The_Gambler_posterGambling and cinema have similar addictive qualities. Gamblers and producers, more likely to suffer massive losses than phenomenal gains, take chances with every play they make. Audiences, like gamblers, are sucked in by the ‘majesty’ and ‘thrill’ of what said industries have to offer. However, both industries house seedy underbellies the high rollers do not want you to see. This comparison is the through-line Mark Wahlberg’s latest vehicle, The Gambler, hopes to get across.

Based on the 1974 James Cann-starring vehicle of the same name, The Gambler is a sprawling yet uneven dissection of everything around us. Wahlberg, putting his name all over this project, handed himself the task of luring us in. Indeed, from the opening frame onward, his pretty mug fits front and centre into almost every frame. Wahlberg plays Jim Bennett, a man with one eye on the prize and one on those after him. By day, Bennett, an English literature professor known for a best-selling novel, is a cynical monster. By night, his addiction to blackjack, roulette, and everything in between is handily fed. He, owing large chunks of cash to gangsters/loan sharks Neville Baraka (Michael Kenneth Williams) and Lee (Alvin Ing), Bennett’s worldview could not sink lower.

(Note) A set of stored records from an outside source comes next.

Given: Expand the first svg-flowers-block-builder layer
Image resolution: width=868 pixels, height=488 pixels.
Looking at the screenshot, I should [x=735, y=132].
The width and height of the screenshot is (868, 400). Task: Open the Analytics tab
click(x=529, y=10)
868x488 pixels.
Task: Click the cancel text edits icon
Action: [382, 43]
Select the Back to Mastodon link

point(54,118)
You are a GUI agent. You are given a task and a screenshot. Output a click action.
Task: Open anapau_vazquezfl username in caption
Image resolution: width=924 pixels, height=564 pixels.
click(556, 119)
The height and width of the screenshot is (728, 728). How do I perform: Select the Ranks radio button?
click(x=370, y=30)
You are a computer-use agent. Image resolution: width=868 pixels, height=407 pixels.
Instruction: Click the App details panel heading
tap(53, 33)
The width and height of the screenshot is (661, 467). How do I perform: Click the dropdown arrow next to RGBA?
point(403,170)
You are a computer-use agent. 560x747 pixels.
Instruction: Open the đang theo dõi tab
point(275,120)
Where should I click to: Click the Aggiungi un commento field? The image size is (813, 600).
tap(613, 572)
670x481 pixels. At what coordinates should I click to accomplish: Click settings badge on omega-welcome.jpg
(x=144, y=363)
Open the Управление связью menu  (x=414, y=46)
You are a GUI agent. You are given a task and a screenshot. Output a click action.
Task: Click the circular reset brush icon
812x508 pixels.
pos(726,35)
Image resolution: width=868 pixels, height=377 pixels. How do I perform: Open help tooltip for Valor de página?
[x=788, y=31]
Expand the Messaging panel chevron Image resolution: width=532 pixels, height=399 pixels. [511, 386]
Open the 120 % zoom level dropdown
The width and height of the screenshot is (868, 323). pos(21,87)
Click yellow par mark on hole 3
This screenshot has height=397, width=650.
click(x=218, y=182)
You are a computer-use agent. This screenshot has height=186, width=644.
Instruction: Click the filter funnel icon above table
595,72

Despite the troubles, his life is thrown for another 180 when one of his students, Amy (Brie Larson), catches him in action at an underground casino. Furthermore, his frustrated mother, Roberta (Jessica Lange), keeps a close eye on his every move. With this many cards on the table, The Gambler plays all of them with care and precision. Adapting James Toback’s original script, renowned screenwriter William Monahan gives Wahlberg more to chew on after The Departed. Bennett’s first lecture sequence is a master class in snappy, insult-fuelled screenwriting. His style, cutting to the base of everything Western civilization has but will not hand out, delivers several laugh-out-loud zingers. The Wahlberg/Monahan keeps the narrative moving through each predictable twist and turn.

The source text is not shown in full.